Volodymyr Vasylovych Saldo (, ; born 12 June 1956) is a Russian and former Ukrainian politician serving as the head of the collaborationist Kherson military–civilian administration in Russian-occupied Ukraine since 26 April 2022.

Early life and engineering career
Saldo was born on 12 June 1956 in the town of Zhovtneve, Mykolaiv Oblast, in what was then Ukrainian Soviet Socialist Republic of the Soviet Union. In 1978 he graduated from the Kryvyi Rih Mining Institute with a degree in industrial and civil construction. He specialized as a civil engineer and earned a PhD in economics in 2008. From 1978 to 2001, he worked as an engineer and head of installation departments at the Khersonpromstroy plant.

Political career in Ukraine

Kherson City Councillor (1998–2002)
Saldo was elected to the Kherson City Council in 1998 and served until 2002. In 2001, he joined the Party of Regions and was named the head of its branch in Kherson Oblast.

Deputy Governor of Kherson Oblast (2001-2002)
In 2001, he was named deputy governor of Kherson Oblast, in charge of construction, housing and communal services, and served until 2002.

Mayor of Kherson (2002–2012)
Saldo was elected mayor of Kherson in 2002, and re-elected in 2006 and 2010, serving until 2012. In 2006, he was named the head of the Party of Regions branch in Kherson city. The Association for the Reintegration of Crimea reported after the Russian invasion of Ukraine in March 2022 that Saldo's ten-year mayoralty was a "time of total embezzlement and corruption that entangled all spheres of the city's life, at times grandiose scandals".

People's Deputy of Ukraine (2012–2015)

Saldo was elected a People's Deputy of Ukraine in the 2012 Ukrainian parliamentary elections and served until 2015. Following his election, he was named the deputy chairman of the Verkhovna Rada's committee for construction, urban planning, housing and communal services and regional policy. He voted for the set of anti-protest laws, also called the "dictatorship laws", on 16 January 2014.

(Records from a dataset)

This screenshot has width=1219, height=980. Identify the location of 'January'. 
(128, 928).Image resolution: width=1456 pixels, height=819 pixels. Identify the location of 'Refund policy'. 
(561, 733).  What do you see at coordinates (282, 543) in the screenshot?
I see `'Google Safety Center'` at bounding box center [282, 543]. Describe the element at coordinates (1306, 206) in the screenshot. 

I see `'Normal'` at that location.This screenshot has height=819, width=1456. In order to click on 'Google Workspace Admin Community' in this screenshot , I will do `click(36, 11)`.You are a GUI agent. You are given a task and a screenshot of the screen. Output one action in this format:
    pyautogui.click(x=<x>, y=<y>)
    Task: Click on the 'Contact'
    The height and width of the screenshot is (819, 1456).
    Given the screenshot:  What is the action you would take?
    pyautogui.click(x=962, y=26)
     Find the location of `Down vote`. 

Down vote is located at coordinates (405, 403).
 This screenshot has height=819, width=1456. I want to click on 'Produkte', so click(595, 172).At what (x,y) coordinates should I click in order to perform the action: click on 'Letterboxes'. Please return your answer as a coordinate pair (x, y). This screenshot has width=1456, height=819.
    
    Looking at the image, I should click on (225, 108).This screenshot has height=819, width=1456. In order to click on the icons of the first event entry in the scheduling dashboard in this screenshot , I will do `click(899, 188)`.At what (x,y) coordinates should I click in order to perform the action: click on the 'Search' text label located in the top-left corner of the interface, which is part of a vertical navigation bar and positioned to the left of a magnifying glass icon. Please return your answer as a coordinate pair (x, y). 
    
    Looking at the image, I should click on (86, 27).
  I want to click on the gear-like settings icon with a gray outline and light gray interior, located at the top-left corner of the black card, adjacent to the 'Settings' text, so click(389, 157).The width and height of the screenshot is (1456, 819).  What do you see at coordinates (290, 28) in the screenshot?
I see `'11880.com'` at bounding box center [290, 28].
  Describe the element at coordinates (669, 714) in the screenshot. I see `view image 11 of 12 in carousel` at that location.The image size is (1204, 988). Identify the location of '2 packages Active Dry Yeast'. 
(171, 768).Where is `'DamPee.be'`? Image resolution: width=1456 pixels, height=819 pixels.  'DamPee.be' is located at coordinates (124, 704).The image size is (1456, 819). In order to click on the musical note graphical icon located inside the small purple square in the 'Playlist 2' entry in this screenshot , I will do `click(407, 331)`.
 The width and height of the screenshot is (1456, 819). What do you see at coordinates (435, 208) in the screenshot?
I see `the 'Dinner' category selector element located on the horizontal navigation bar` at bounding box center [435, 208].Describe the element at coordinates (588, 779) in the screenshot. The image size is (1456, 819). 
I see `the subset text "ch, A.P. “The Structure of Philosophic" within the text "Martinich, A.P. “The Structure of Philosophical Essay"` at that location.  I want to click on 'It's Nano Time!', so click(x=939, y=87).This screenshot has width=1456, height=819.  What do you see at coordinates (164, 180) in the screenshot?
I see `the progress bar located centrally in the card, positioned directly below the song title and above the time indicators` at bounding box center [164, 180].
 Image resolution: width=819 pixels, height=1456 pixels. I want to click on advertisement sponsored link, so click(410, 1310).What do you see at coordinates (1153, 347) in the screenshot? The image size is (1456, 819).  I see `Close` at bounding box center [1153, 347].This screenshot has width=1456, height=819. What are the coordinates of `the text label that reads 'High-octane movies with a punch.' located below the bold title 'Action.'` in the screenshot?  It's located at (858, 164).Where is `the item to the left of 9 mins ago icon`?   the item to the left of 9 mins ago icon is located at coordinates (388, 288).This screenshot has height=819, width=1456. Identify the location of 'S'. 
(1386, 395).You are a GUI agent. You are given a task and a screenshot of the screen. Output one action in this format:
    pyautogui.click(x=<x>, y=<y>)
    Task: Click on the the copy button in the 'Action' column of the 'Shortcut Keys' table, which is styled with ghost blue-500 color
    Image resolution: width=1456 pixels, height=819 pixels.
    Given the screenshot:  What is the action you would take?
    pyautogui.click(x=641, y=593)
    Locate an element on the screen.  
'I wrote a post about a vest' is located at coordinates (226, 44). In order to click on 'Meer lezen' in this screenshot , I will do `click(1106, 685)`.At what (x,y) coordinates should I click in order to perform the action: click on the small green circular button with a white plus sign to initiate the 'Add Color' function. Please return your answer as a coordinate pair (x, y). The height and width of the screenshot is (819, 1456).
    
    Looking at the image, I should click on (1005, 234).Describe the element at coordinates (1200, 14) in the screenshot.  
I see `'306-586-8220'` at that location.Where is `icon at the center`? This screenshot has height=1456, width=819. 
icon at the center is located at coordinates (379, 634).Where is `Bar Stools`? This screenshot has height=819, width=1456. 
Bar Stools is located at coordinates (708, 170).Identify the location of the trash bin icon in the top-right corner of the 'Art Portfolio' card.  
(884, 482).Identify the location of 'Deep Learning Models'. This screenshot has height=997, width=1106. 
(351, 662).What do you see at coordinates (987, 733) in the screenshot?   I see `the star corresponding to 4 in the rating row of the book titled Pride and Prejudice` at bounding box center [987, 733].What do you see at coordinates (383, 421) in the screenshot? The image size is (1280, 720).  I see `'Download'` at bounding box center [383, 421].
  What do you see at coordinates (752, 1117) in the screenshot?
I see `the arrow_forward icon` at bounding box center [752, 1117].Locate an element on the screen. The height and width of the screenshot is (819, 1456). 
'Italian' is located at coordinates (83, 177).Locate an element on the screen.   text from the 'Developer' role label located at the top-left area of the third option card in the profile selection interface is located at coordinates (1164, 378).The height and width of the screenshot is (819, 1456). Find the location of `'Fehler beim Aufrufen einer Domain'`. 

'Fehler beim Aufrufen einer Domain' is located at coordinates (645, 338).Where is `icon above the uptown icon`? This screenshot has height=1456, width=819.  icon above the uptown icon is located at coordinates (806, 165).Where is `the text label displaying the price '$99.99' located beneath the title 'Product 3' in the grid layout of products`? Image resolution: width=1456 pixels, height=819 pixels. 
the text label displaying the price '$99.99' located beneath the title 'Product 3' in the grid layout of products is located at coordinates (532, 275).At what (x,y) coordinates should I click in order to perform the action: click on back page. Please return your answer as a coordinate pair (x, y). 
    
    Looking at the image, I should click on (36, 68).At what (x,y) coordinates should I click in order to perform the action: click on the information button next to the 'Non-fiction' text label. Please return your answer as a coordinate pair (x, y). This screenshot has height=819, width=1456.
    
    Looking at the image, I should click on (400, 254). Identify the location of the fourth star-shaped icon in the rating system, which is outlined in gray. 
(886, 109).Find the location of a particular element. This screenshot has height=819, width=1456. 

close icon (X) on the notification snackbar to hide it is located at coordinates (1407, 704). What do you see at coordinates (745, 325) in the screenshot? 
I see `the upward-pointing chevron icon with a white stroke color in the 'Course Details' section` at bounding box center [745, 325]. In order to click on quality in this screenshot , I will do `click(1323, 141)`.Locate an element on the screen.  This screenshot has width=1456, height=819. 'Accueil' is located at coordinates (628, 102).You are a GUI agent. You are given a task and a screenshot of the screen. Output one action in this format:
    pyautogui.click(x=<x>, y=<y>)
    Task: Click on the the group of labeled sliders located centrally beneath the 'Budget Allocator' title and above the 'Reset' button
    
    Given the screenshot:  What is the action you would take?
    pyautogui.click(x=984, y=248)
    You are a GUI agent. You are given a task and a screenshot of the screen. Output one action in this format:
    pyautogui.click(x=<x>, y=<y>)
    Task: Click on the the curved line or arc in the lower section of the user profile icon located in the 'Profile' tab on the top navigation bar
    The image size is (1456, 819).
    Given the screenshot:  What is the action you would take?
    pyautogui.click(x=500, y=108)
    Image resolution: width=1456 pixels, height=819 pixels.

» **Instructions**:
**A.** Write out the part of the Saldo biography that opens with the words "Early life and" and closes with "Kherson Oblast (2001-2002)".
**B.** Answer these questions using the Saldo biography:
(i) Which institute did Saldo graduate from in 1978?
(ii) In which years was Saldo re-elected mayor of Kherson?
(iii) On what date did he vote for the anti-protest laws?
**C.** Proceed with the Saldo biography from where it stops.
These records were taken from a separate source.

» **Set of answers**:
**A.**
Early life and engineering career
Saldo was born on 12 June 1956 in the town of Zhovtneve, Mykolaiv Oblast, in what was then Ukrainian Soviet Socialist Republic of the Soviet Union. In 1978 he graduated from the Kryvyi Rih Mining Institute with a degree in industrial and civil construction. He specialized as a civil engineer and earned a PhD in economics in 2008. From 1978 to 2001, he worked as an engineer and head of installation departments at the Khersonpromstroy plant.

Political career in Ukraine

Kherson City Councillor (1998–2002)
Saldo was elected to the Kherson City Council in 1998 and served until 2002. In 2001, he joined the Party of Regions and was named the head of its branch in Kherson Oblast.

Deputy Governor of Kherson Oblast (2001-2002)

**B.**
(i) The Kryvyi Rih Mining Institute
(ii) 2006 and 2010
(iii) 16 January 2014

**C.**
Since 2014, he has been serving as the chairman of the board of the Kherson City Public Association of Builders and Investors.

Kherson City Councillor (2015–2022)
In 2015, he ran for Mayor of Kherson as a member of the Our Land party. He finished second in the first round with 16.88%, and withdrew from the second round, citing pressure on himself, but was elected to the Kherson City Council once again. In 2019, he founded the Volodymyr Saldo Bloc political party, and in 2020 was re-elected to the City Council, while finishing second in the mayoral election again, losing to Ihor Kolykhaiev.

Collaboration with Russia during the 2022 invasion of Ukraine

Initial Russian occupation of Kherson (2022) 
Following the 2022 Russian invasion of Ukraine, Saldo took a pro-Russian position. On 13 March, he took part in a pro-Russian rally in Kherson. However, Saldo stated that he did not support the creation of a "people's republic" in the Kherson Oblast, and claimed his collaborationism was driven by a desire to maintain Kherson as part of Ukraine.

The head of the Volodymyr Saldo Bloc on the Kherson Oblast Council, Valery Lytvyn, sent a letter to the first deputy chairman of the Oblast Council Yuriy Sobolevsky, stating that the deputies did not agree with Saldo's choice to attend the 13 March rally. Deputies of the bloc announced that they would continue their activities in the Kherson Oblast Council as part of a new faction, titled the "Support to the programs of the President of Ukraine" faction.

Saldo received attention following his participation in a meeting of the Salvation Committee for Peace and Order, a Russian-established government organ in Kherson Oblast. Following the meeting, Olga Spivakina, a deputy of the city council, posted Saldo's statement on Facebook, in which he claimed that he had been taken captive and forced to participate in the meeting.

On 17 March, the Office of the Prosecutor General of Ukraine opened proceedings on treason related to the "creation of a pseudo-authority in the Kherson Oblast," with Saldo as a prime suspect in the case. Saldo's aide Pavel Slobodchikov was assassinated in Kherson on 20 March.

The Volodymyr Saldo Bloc party's activities were suspended by the National Security and Defense Council on 20 March, for having ties to Russia. On 14 June the Eighth Administrative Court of Appeal banned the party's activities.

Russian-appointed governor of Kherson Oblast (2022–present) 

Saldo was appointed governor of Kherson Oblast by the Russian military on 26 April 2022. Following a Ukrainian missile attack on Kherson on 27 April, Saldo stated that "Kyiv abandoned people from Kherson". On 29 April, Saldo stated that official languages in the Kherson Oblast will be both Ukrainian and Russian, and that the International Settlements Bank from South Ossetia would soon open 200 branches in Kherson Oblast. On 29 April the Ukrainian prosecutor pressed treason charges against Saldo for his collaborationism.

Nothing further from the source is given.